_Quoted passage:_
————————

Further clues indicate that John may have moved in the elite class of Judean society. The author of the Gospel of John (if taken at face-value, the apostle John) is known for referencing himself anonymously (compare John 1:35-40) and is most likely the anonymous disciple mentioned in John 18:15;
"Simon Peter followed Jesus, and so did another disciple. Since that disciple was known to the high priest, he entered with Jesus into the courtyard of the high priest"John is known well enough by the High Priest Caiaphas that he is allowed to enter into the "elite" areas of the Temple complex. If John was known to the High Priest, then this might shed some light on Acts 4:13 because the Priest overseeing the Sanhedrin would have known personally that John had received no formal rabbinical or legal training and therefore "that they were uneducated, common men."
Coupled with this, if one looks at the use of ἀγράμματοί in the papyri, then it becomes clear that being ἀγράμματοί does not automatically classify one as coming from the lower strata of society. A well know example comes from the Fayum in Greco-Roman Egypt. Petaus (2nd century AD), even though he was ἀγράμματοί this did not prevent him from operating in the upper strata of society and holding a position of status as a village scribe. One had to own a great deal of property to be considered for the position of village scribe (Kraus, 443: Harris, 278-279).

————————

Stored records
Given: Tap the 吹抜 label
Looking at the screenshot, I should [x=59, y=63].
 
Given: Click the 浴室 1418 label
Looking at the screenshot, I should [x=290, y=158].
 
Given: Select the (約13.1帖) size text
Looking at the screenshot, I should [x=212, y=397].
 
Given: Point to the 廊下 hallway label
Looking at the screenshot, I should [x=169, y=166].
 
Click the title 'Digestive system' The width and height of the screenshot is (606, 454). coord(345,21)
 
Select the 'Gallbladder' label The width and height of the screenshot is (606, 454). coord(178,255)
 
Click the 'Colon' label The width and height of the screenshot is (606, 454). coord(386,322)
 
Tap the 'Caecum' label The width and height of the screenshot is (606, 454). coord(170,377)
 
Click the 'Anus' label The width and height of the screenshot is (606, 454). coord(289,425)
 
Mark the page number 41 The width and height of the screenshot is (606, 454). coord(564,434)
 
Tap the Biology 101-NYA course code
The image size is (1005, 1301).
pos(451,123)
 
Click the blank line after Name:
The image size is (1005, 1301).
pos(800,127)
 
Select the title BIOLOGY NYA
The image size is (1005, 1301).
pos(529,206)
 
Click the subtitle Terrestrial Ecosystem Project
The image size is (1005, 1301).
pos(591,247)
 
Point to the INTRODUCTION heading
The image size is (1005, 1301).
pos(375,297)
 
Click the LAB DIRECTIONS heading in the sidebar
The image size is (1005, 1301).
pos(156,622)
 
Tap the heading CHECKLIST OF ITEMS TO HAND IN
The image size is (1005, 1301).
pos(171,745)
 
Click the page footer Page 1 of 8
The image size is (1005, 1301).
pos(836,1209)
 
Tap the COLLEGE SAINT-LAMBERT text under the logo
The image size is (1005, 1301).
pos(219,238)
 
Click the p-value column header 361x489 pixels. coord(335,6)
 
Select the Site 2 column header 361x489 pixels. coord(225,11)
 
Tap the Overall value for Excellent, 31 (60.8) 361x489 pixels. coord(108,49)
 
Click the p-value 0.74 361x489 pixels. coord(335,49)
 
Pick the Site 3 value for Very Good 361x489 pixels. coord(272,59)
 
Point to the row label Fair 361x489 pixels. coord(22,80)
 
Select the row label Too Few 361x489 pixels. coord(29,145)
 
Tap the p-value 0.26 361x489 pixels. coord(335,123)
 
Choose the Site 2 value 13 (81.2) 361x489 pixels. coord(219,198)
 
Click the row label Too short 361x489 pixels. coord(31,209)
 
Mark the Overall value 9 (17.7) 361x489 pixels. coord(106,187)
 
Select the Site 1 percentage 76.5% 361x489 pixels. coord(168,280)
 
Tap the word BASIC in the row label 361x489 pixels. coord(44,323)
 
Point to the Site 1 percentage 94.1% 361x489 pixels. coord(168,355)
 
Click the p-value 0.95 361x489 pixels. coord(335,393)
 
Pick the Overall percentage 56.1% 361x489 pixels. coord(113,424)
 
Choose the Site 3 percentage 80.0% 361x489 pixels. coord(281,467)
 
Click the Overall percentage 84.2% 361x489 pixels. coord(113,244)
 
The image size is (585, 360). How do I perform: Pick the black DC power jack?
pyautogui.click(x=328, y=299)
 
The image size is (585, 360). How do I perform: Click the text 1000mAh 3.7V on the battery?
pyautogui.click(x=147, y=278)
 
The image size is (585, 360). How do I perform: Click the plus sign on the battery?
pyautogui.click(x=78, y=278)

————————

_What is needed:_
Reproduce the full passage above about the apostle John's social standing, word for word.

_Answer for the task:_
Further clues indicate that John may have moved in the elite class of Judean society. The author of the Gospel of John (if taken at face-value, the apostle John) is known for referencing himself anonymously (compare John 1:35-40) and is most likely the anonymous disciple mentioned in John 18:15;
"Simon Peter followed Jesus, and so did another disciple. Since that disciple was known to the high priest, he entered with Jesus into the courtyard of the high priest"John is known well enough by the High Priest Caiaphas that he is allowed to enter into the "elite" areas of the Temple complex. If John was known to the High Priest, then this might shed some light on Acts 4:13 because the Priest overseeing the Sanhedrin would have known personally that John had received no formal rabbinical or legal training and therefore "that they were uneducated, common men."
Coupled with this, if one looks at the use of ἀγράμματοί in the papyri, then it becomes clear that being ἀγράμματοί does not automatically classify one as coming from the lower strata of society. A well know example comes from the Fayum in Greco-Roman Egypt. Petaus (2nd century AD), even though he was ἀγράμματοί this did not prevent him from operating in the upper strata of society and holding a position of status as a village scribe. One had to own a great deal of property to be considered for the position of village scribe (Kraus, 443: Harris, 278-279).